As I wrote more and more, I became less and less trash. Writing every day made me a better writer. Studying the techniques of prose and story made me a better writer. Conscious, diligent practice made me a better writer. Growing a thick skin in the face of scathing feedback made me a better writer.
“But Stephen King said a writer must read!” you say. “And Cormac McCarthy said books are made from books! And Hemingway read voraciously, often reading four books at a time! Who are you to tell me these giants are wrong?”
These literary giants aren’t wrong. It’s the common wisdom gleamed from their words that is wrong.
Common wisdom: Reading makes you a better writer.
In actuality: Reading is a necessary but not sufficient part of the learning process to become a better writer.
All skills are honed through practice. Practice means doing the thing you’re trying to become skilled at. For a basketball player, practice is shooting a hundred hoops a day, not watching a hundred basketball games. For a bassoonist, practice is playing scales and etudes, not listening to chamber music.
If you want to learn driving, you drive. No amount of sitting in the passenger’s seat will help you pass the driving exam.
Likewise, if all you do is read, you will never be a good writer. A writer practices by writing, not reading.
I’m not saying reading is useless!
Reading good fiction is absolutely necessary if you want to write good fiction, but only if you already have the foundational skills as a writer. You need to know how to construct a sentence before reading McCarthy’s rhythmic polysyndetons will help you write more lyrically.

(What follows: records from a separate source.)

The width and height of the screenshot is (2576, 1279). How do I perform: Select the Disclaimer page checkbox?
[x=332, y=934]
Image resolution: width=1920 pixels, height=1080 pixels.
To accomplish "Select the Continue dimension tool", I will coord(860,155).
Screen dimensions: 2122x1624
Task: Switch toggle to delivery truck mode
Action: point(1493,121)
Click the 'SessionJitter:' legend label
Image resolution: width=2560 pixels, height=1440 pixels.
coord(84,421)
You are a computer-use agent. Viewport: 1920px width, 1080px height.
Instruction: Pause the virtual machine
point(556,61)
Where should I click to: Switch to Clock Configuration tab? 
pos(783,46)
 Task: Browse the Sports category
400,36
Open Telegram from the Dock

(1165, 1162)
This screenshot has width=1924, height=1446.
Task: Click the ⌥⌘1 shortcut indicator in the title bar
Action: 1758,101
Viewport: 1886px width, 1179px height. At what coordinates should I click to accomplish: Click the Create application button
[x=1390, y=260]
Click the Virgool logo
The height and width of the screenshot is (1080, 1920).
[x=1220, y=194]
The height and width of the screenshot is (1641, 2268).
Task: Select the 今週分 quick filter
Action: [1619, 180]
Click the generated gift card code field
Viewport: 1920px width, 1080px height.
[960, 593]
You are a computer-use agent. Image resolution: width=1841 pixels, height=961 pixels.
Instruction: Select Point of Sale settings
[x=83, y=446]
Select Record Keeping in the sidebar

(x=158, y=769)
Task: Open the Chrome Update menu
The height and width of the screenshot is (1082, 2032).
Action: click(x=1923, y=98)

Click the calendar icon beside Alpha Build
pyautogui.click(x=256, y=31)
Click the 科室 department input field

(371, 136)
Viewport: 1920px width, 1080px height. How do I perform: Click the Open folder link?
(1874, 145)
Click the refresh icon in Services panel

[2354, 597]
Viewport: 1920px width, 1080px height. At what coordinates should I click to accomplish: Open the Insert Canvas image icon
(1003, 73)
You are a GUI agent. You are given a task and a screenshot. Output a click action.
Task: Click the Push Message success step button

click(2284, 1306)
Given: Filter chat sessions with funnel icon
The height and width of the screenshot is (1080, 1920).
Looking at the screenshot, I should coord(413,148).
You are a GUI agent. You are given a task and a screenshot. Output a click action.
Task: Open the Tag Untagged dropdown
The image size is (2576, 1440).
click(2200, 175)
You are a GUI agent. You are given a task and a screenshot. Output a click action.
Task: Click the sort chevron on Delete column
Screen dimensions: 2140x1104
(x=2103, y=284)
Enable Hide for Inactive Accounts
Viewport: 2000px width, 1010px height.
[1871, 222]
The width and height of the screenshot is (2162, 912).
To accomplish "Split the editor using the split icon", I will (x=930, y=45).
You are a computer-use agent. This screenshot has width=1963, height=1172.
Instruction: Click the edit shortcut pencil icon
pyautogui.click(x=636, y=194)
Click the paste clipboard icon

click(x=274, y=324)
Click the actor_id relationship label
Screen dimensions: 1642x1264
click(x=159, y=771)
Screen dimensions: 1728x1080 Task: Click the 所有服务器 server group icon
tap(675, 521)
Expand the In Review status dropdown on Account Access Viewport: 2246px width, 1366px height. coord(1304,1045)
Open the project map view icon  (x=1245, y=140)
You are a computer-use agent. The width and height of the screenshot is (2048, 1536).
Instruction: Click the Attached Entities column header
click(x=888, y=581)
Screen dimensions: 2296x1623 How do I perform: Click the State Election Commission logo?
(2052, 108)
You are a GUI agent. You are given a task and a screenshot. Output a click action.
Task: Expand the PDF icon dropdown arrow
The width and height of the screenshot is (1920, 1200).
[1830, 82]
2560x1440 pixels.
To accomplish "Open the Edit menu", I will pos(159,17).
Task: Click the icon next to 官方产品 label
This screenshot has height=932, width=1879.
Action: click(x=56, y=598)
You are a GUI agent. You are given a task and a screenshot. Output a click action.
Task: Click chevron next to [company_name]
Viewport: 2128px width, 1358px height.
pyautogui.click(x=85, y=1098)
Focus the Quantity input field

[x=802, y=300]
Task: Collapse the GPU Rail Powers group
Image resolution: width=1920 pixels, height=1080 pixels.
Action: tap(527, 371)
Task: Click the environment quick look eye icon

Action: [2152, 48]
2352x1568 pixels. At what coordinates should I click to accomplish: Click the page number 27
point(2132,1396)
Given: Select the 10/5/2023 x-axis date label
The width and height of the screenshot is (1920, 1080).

You need to know the basics of character arcs and narrative structure before you can absorb GRRM’s complex plots into your own technique.
You need to know how to write before reading books can help you write better.
As a reader, you read to enjoy the story. A skilled writer renders the words as invisible carriers of the story. The reader is blissfully unaware of the way the characters are described, the way the dialogue is written, and the way the scenes are weaved together.
On the other hand, if you are a writer with some knowledge of the craft, you will unconsciously absorb elements of the writer’s technique as you read. You can’t help but to notice that the writer focused on Sally’s red dress. You can’t help but to notice the writer’s choice of starting point and the writer’s use of rhythm. You can’t help but to notice that this writer likes to use groups of three for emphasis.
Learn to write. Then, learn to read like a writer. Then, read as much as you can.
Where did the bad logic come from?
Part of the “reading makes you a better writer” misunderstanding comes from our natural tendency to be lazy, because while writing is hard as hell for everyone, reading is easy. When we hear a great writer like Stephen King talk about the necessity of reading, we want to believe that the secret writing well is something as effortless as reading a book.
The other part is a logical fallacy called “affirming the consequent”.
To demonstrate this fallacy, suppose I make the claim that “proper brushing prevents cavities”. From this claim, I can conclude only two things: 1) if Bobby brushes properly, he doesn’t have cavities, and 2) if Bobby has cavities, he didn’t brush properly.
If you told me Bobby didn’t brush properly, I cannot conclude he has cavities. Maybe his diet is really clean and sugar-free. Likewise, if you told me Bobby doesn’t have cavities, I cannot conclude he brushed properly. Maybe he doesn’t even have teeth! Both of these assumptions are fallacies, given the original claim.
Many well-known writers have said something along the lines of, “if you don’t read, you won’t write well.” The only thing we can infer from this claim is: “if you write well, you read.”
We cannot infer the converse, or “if you read, you will write well”. In fact, we cannot infer anything about reading from the original statement, because the statement is about writing well.
Here’s another way to think about it:
Even if all good writers are voracious readers, most voracious readers are still not good writers. It is unreasonable to assume you will become a good writer by reading, when hundreds of millions of people read every day without ever learning how to write.